IIRC there is new improved code for Park Assist upcoming in the new stack which will not use USS. it would be odd for Park Assist and Park Seek to use totally different code, it is just the end use case that is different.


It has had more than a "tweaking" - Tesla have created occupancy networks which will change fundamentally how the car sees its surroundings.

This has not been released in any build yet in the UK. Optimus also uses these occupancy networks to walk around its environment, so its mapping should be ideal for garages etc. Check out the AI day 2 presentation on this, and Ashoks video explaining it.


That is because in the UK we are still using the old software stack, where each camera is isolated with no vector space or occupancy network. There are video's of Beta in USA doing incredibly well in heavy rain.



The problem with Lidar systems is that without supplemental vision they are useless. so in the end it all comes down to vision, and in this field Tesla seems to be lightyears ahead both in software and hardware.
Agree with the bulk of your statements, but vision will always be an AI interpretation of a 'flat' 2D image seen through the cameras.
Lidar can accurately determine if there is an obstacle ahead and how far it is. That's why they are used in 3D imaging..

When it comes to putting my life & my passengers' on the line, I'll always be more confident in a laser telling me if there is 100% an object I'm about to collide with, rather than the smartest pixel-based interpretation that will assume there is or isn't with a certain confidence interval which will always be <99.999%...
 
Interestingly, vision had a failure in one of Chris’s (Dirty Tesla) YouTube videos when it saw a reflection of a barrier on a very wet road surface.
The car stopped at the reflection. One might liken that to a tromp d’œil created in pavement art. We would see an apparently real image, cameras, I assume, would see the same. How it would be interpreted is another matter.
One might be concerned about the reflection of a gantry on a wet motorway surface, though angles of reflection may negate an issue.
 
Who gives a s**t about a "new stack" that might as well not exist as far as we're concerned? When are we likely to ever see it, when FSD beta is available here? (i.e. several years away).

It might as well not exist as far as it having any relevance to what UK drivers experience.

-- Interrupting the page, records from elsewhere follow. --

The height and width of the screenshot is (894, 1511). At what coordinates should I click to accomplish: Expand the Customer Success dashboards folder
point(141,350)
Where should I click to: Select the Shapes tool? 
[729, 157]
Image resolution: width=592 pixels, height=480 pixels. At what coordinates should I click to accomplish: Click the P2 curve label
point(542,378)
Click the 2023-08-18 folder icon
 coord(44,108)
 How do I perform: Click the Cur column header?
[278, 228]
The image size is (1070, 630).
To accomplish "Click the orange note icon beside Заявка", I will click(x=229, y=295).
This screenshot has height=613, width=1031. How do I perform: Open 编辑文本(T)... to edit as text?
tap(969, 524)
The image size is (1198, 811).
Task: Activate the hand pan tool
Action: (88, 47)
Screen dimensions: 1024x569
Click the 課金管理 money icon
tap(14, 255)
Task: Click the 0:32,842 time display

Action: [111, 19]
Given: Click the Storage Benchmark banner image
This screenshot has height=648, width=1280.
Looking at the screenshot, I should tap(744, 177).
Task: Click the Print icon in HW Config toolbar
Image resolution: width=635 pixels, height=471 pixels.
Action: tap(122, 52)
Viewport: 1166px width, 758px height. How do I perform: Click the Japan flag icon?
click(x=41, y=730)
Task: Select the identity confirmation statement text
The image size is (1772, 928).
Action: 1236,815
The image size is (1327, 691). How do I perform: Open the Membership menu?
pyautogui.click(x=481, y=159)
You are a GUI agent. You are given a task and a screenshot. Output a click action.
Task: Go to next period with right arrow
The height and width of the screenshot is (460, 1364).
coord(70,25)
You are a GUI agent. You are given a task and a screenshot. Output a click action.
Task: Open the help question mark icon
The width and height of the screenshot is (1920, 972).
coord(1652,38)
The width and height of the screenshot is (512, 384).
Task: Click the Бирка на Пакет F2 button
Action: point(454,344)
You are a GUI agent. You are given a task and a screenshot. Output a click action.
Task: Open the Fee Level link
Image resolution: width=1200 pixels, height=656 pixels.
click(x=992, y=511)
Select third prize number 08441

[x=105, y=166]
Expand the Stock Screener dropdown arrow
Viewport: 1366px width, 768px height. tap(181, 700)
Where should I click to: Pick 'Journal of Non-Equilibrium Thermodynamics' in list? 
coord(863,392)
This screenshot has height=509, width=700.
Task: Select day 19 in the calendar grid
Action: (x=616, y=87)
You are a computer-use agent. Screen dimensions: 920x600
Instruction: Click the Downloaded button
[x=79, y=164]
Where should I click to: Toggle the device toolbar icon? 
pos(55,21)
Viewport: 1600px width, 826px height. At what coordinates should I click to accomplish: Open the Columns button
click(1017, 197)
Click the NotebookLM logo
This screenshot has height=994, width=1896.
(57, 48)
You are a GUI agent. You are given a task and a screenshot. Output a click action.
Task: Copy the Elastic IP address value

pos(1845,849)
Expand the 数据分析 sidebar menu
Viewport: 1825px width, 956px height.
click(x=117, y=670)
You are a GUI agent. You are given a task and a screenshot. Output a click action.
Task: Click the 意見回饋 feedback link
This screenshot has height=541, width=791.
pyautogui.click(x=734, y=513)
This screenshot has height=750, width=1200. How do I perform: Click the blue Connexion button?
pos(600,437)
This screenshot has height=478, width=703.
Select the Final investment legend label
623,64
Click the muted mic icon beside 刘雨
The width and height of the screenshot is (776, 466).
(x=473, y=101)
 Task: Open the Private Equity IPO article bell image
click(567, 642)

The "new stack" seems to be able to do just about everything short of curing cancer, meanwhile in the real world us plebs have to deal with Ye Olde Stack that we actually have.
 
The base case for new orders should be: sensors removed. This may result in your car not seeing low objects while you park etc. This may or may not be improved in the future.

Those assuming ‘Tesla have removed sensors so a software replacement must be coming’ is just crazy talk. Tesla removed sensors to lower cost. What happens after that isn’t so important.